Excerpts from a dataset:

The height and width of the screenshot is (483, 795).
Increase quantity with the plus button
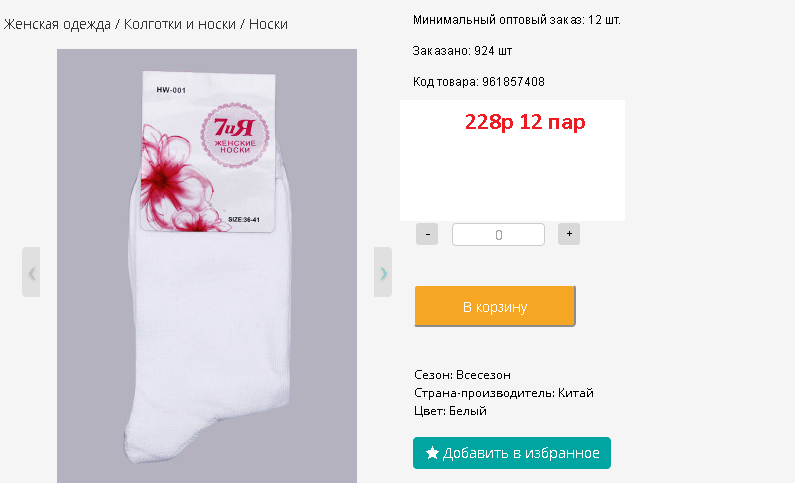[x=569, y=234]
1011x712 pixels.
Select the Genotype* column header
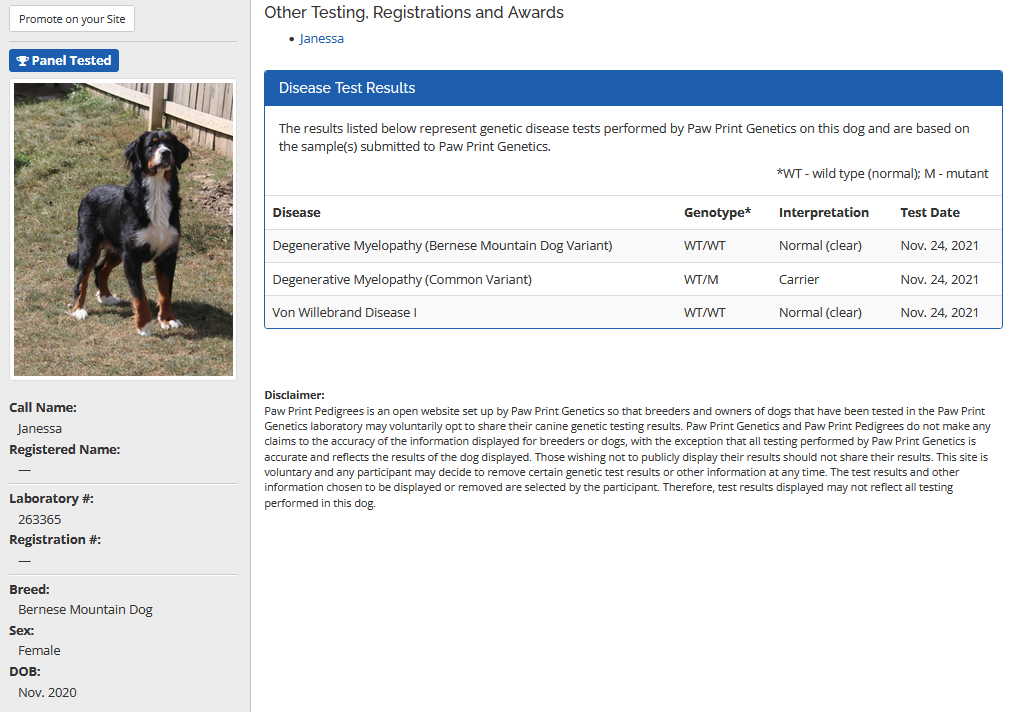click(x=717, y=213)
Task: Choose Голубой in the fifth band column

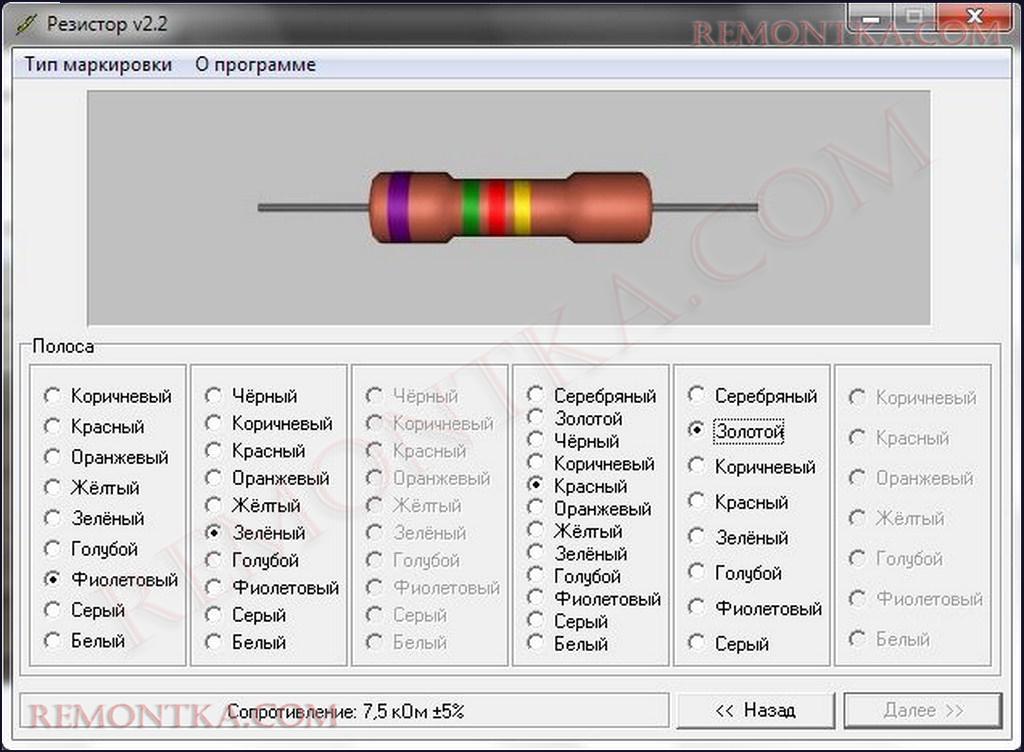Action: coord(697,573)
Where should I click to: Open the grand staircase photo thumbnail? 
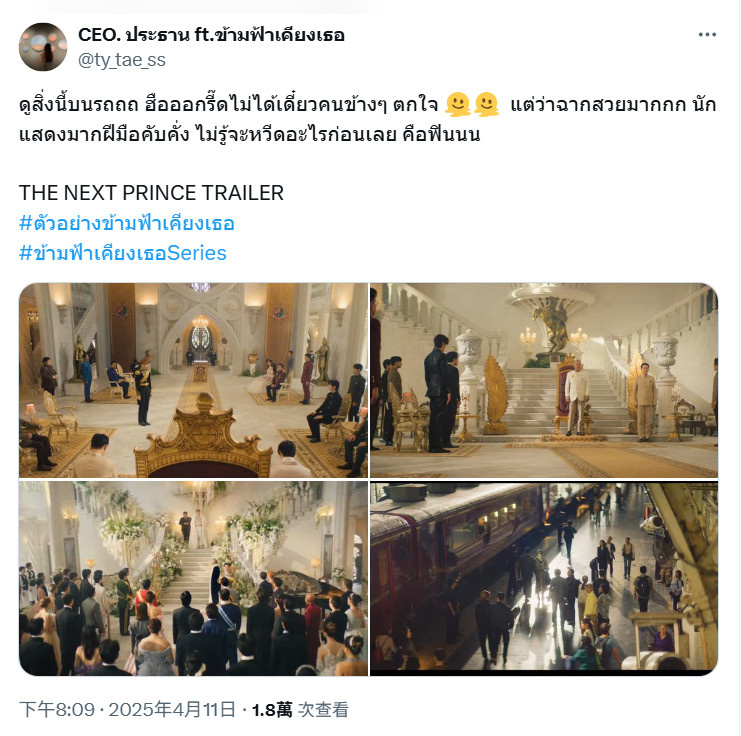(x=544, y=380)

### TO DO
Retype word for word the span of lines above that begins with the line containing "Where should I" and ends with the last line of the records; skip all pictures.

### OUTPUT FOR THIS TASK
Where should I click to: Open the grand staircase photo thumbnail? 
(x=544, y=380)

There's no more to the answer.